_Task prompt:_ Reproduce all of the entries below word for word, leaving out the pictures.

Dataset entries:
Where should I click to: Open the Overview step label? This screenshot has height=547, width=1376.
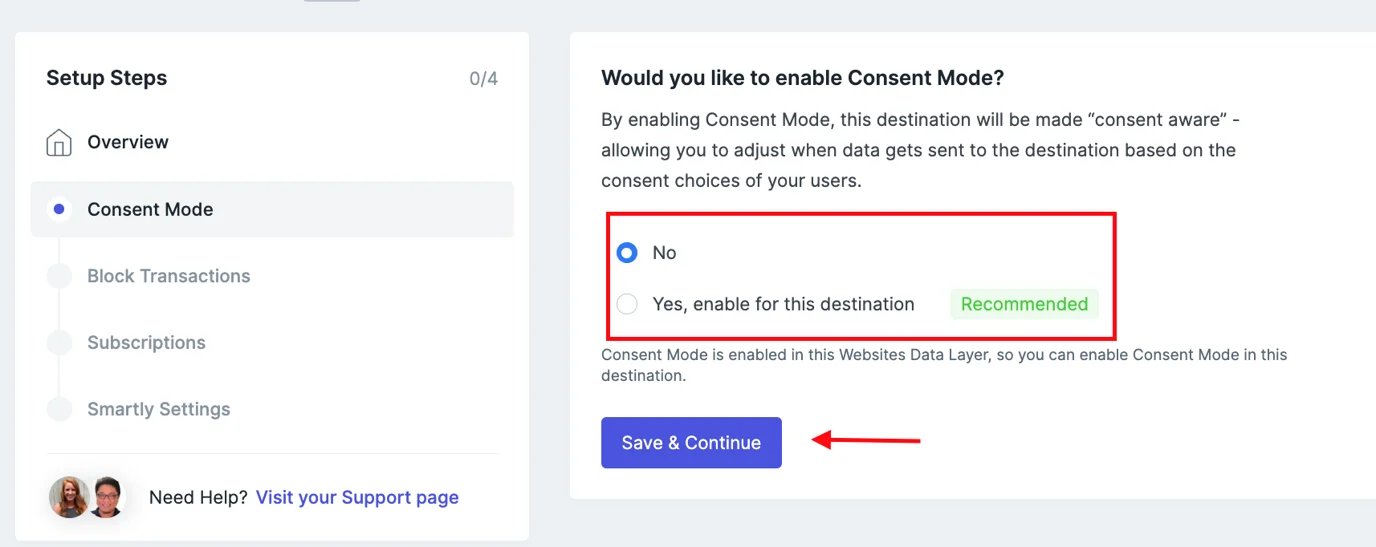128,142
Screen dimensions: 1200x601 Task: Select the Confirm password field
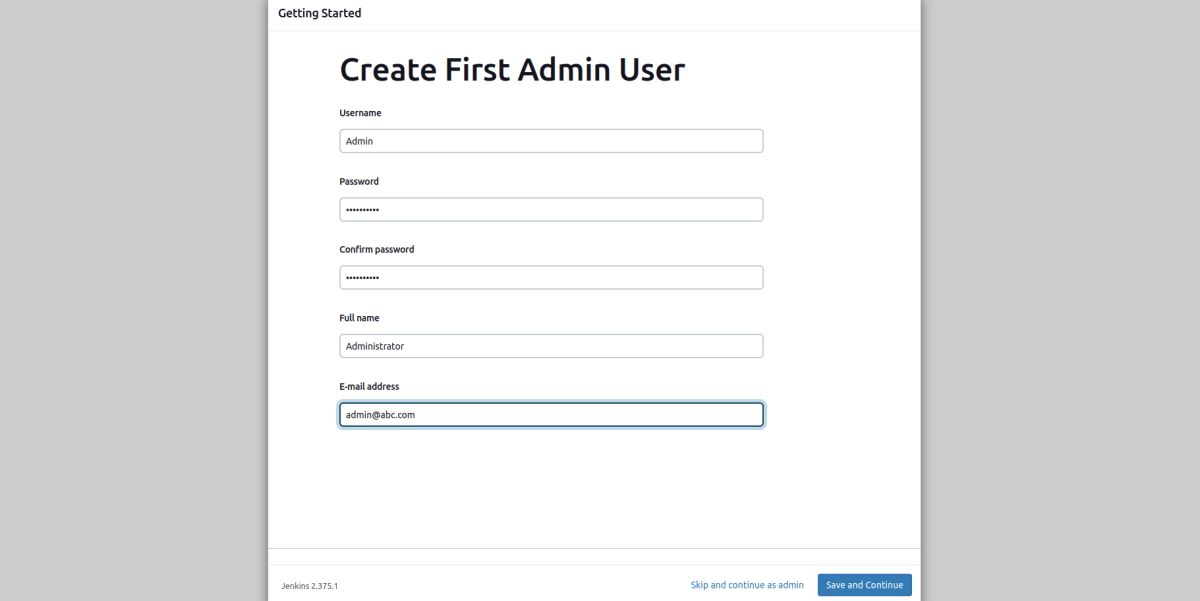pyautogui.click(x=551, y=277)
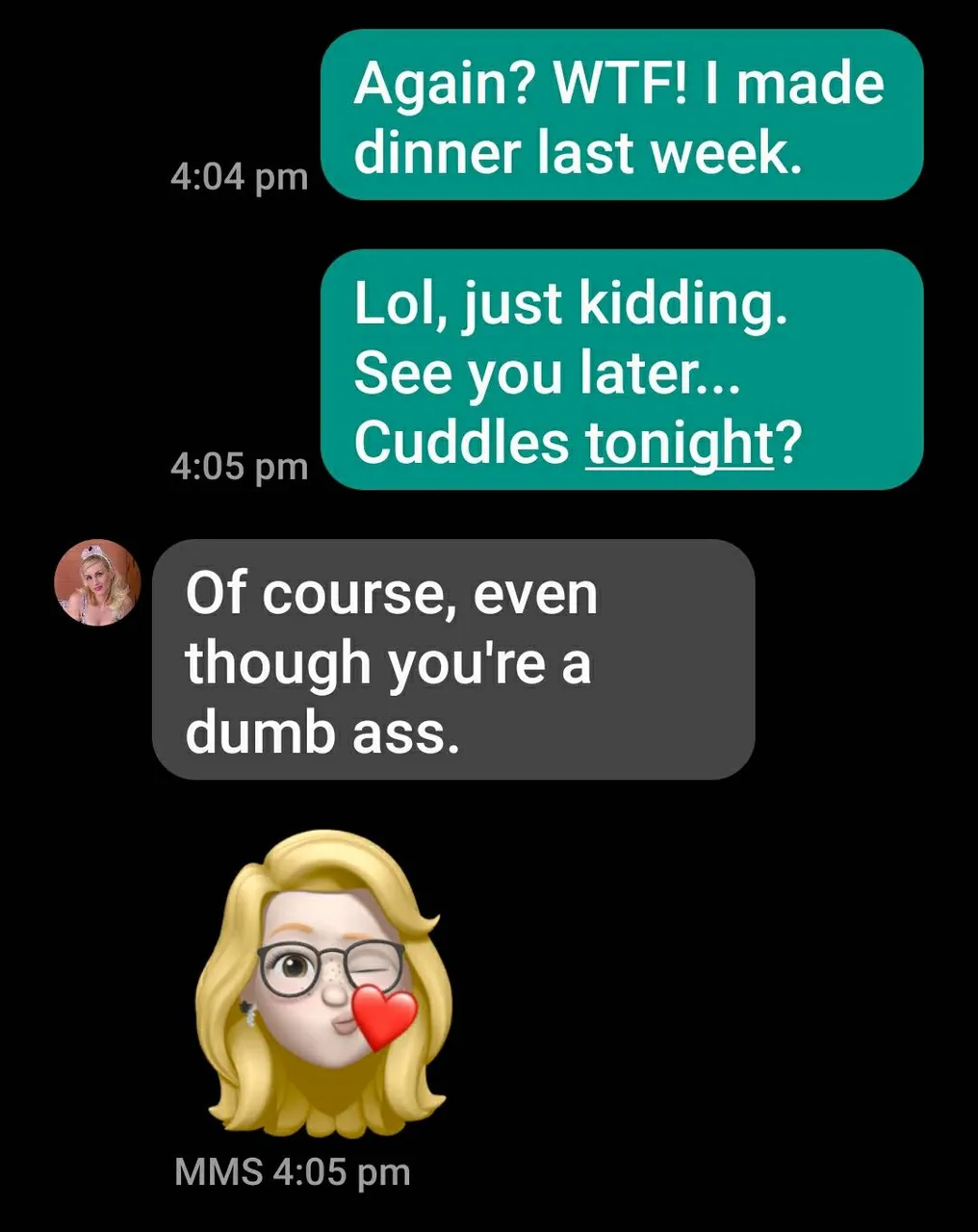Click the 'dinner last week.' text line

coord(578,152)
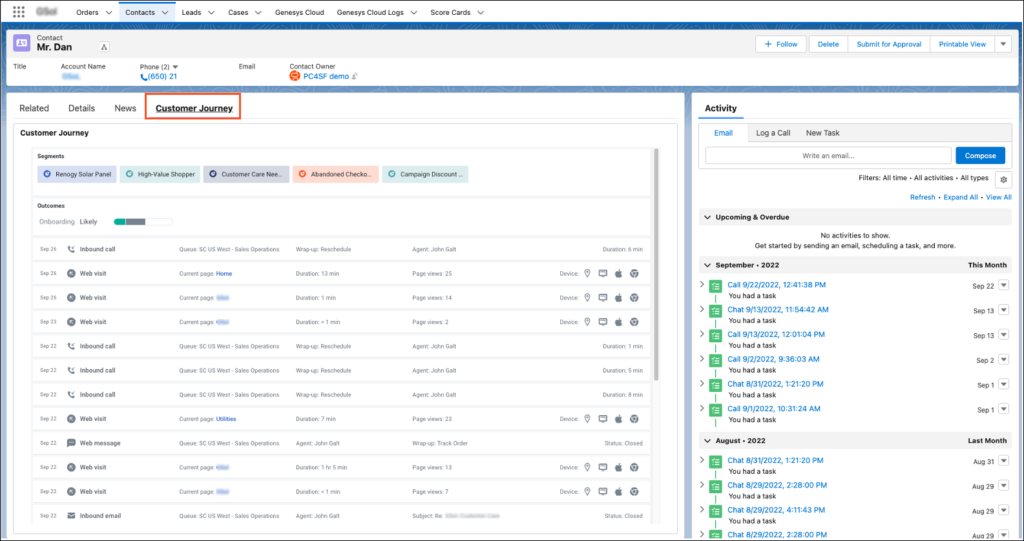Click the Renogy Solar Panel segment chip
This screenshot has height=541, width=1024.
(x=77, y=174)

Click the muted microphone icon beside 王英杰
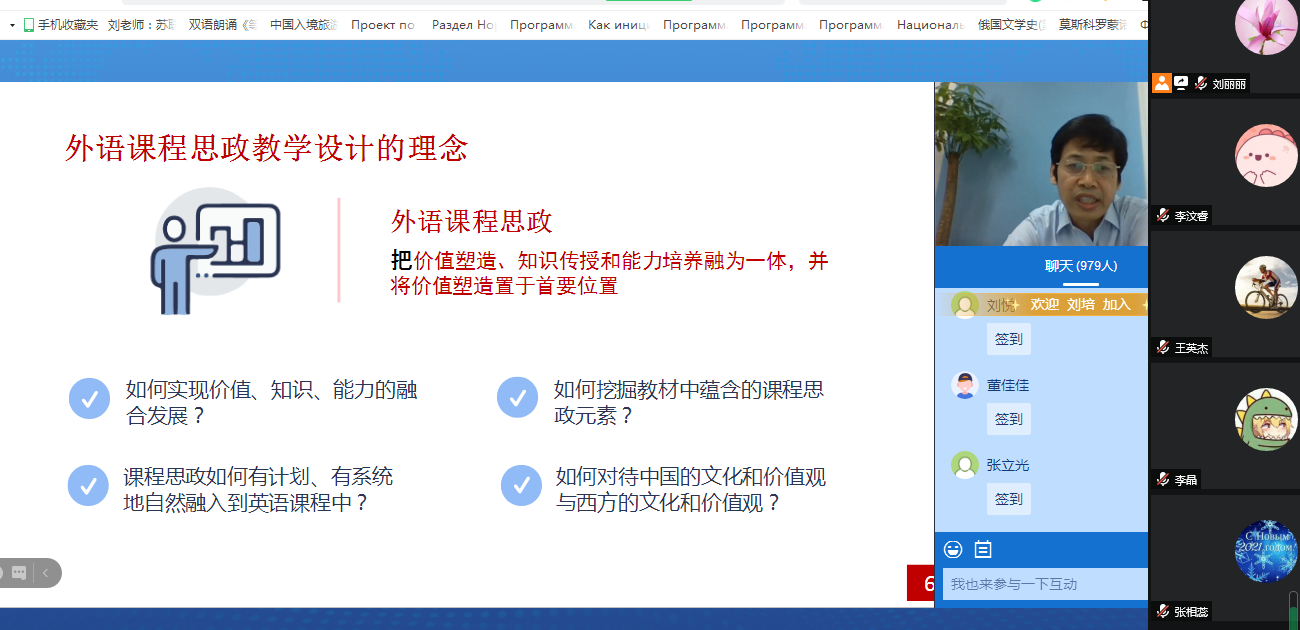tap(1163, 347)
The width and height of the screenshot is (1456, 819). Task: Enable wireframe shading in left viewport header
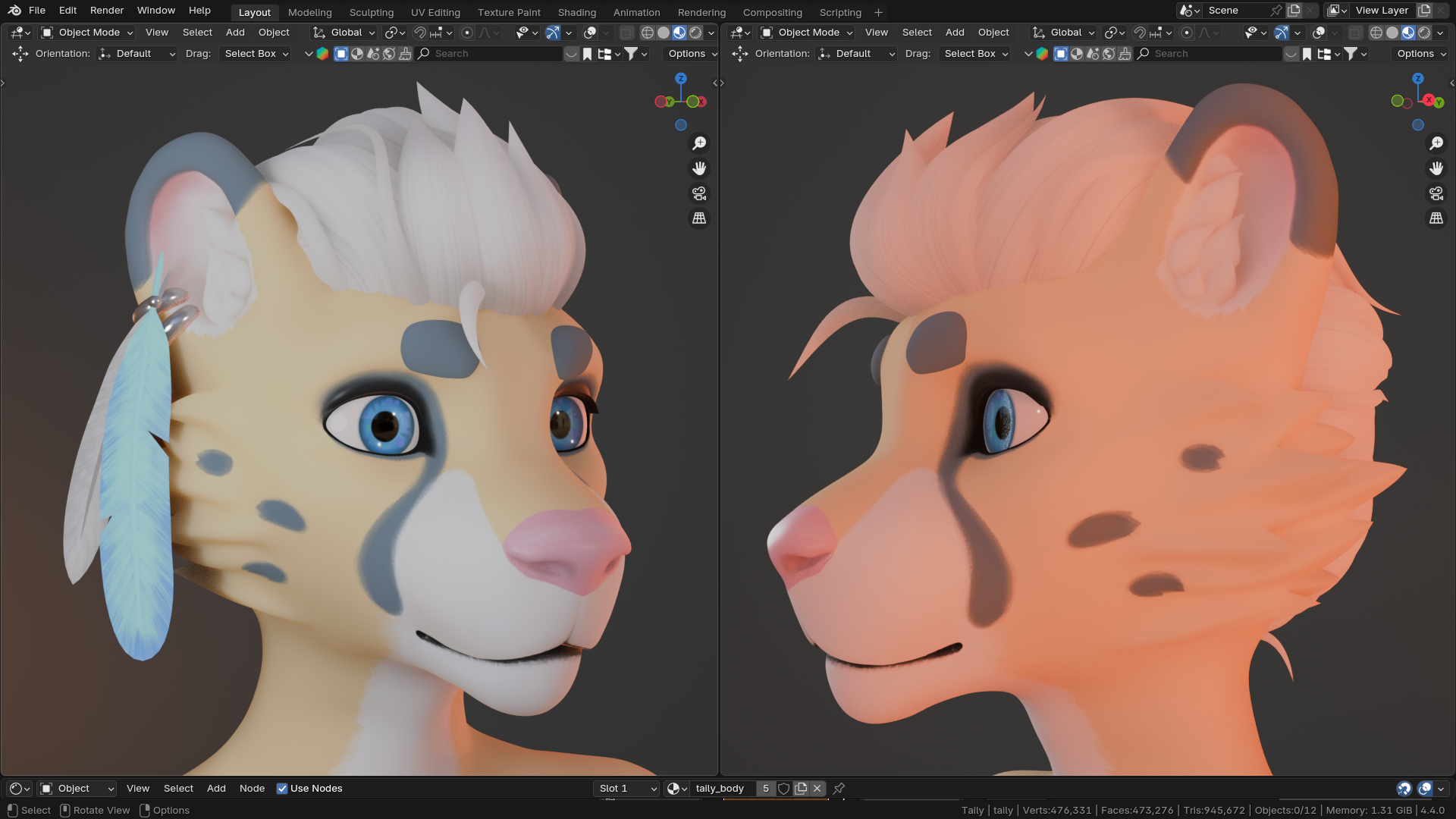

_Complete output:_
Where should I click to: Open the Overview step label? This screenshot has height=547, width=1376.
128,142
Screen dimensions: 1200x601 Task: Select the Confirm password field
pyautogui.click(x=551, y=277)
Click the 'dinner last week.' text line

coord(578,152)
Click the Renogy Solar Panel segment chip
This screenshot has height=541, width=1024.
(x=77, y=174)

Click the muted microphone icon beside 王英杰
tap(1163, 347)
The width and height of the screenshot is (1456, 819). Task: Enable wireframe shading in left viewport header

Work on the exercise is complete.